═══ Working data
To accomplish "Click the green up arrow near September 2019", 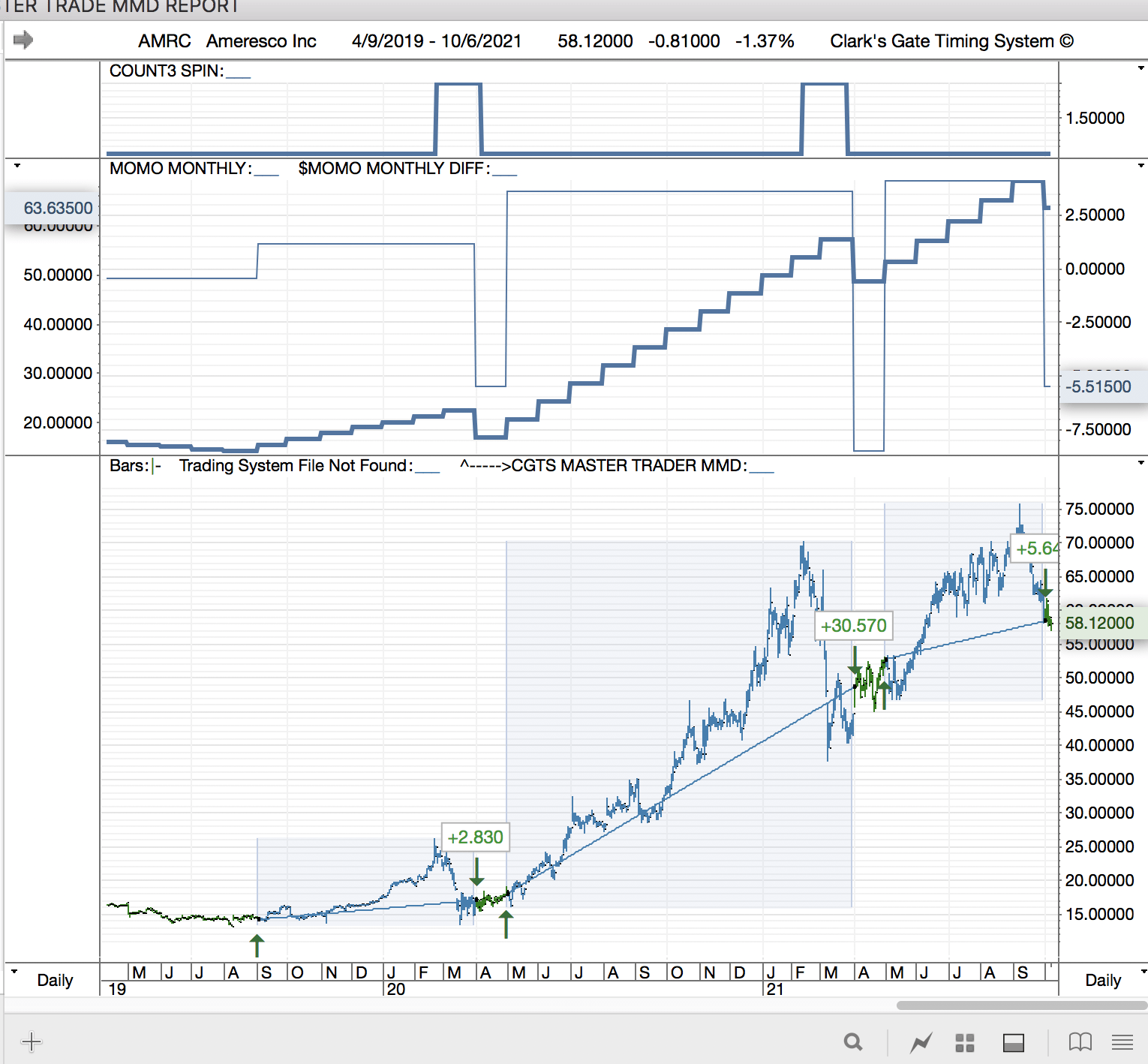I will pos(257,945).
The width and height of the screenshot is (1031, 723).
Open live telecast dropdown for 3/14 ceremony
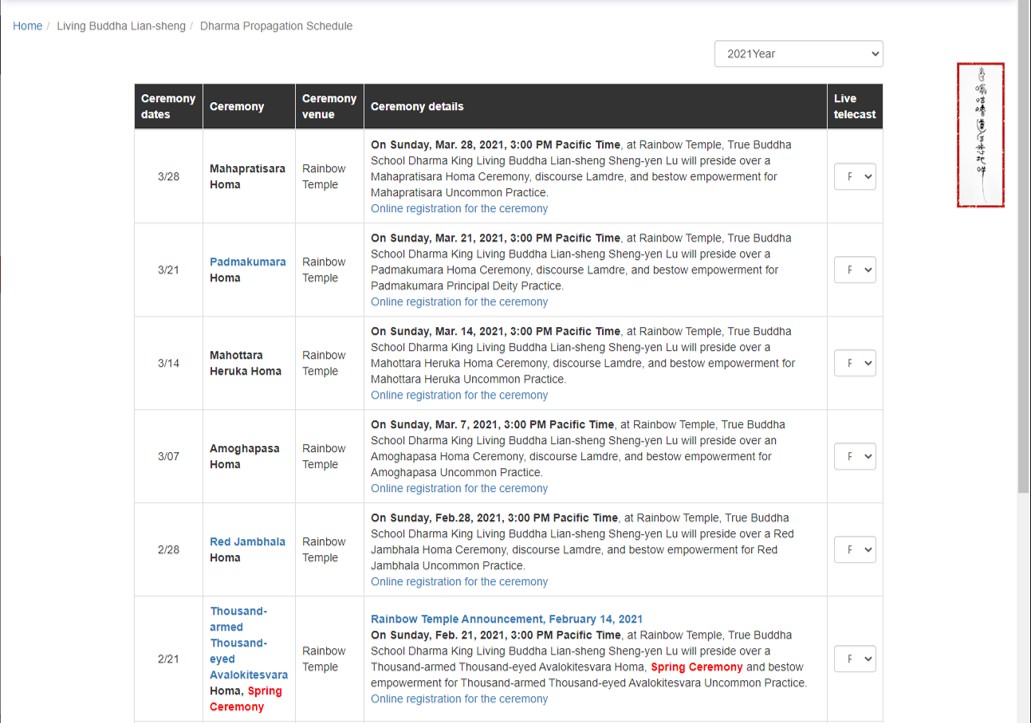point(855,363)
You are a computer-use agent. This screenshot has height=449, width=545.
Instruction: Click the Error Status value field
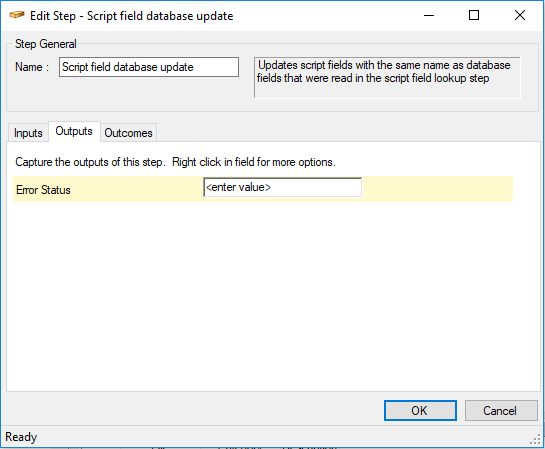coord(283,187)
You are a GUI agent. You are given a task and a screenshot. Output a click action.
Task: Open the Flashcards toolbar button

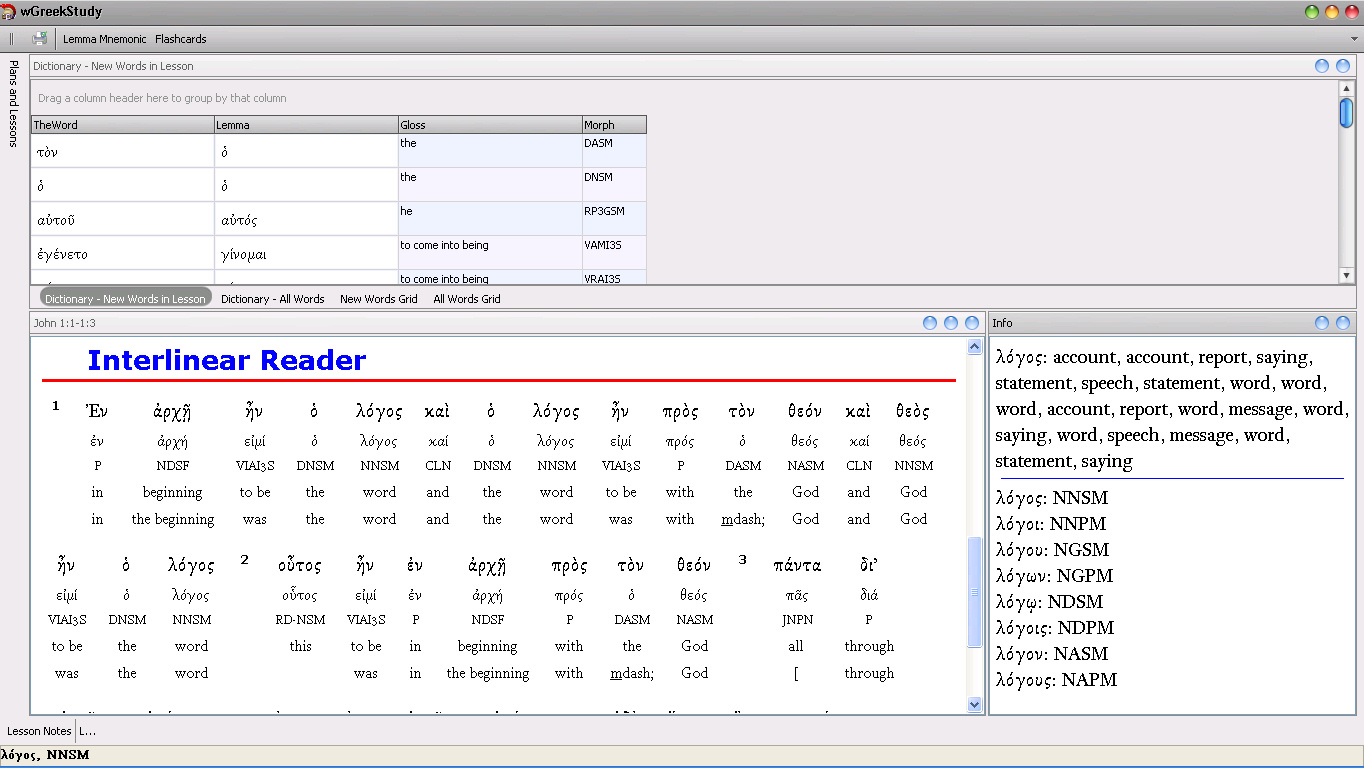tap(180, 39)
══════
Do this => Give the number of lines in the items above that contain the string "agent", with case counting, and reply with that number alone.

Correct answer => 2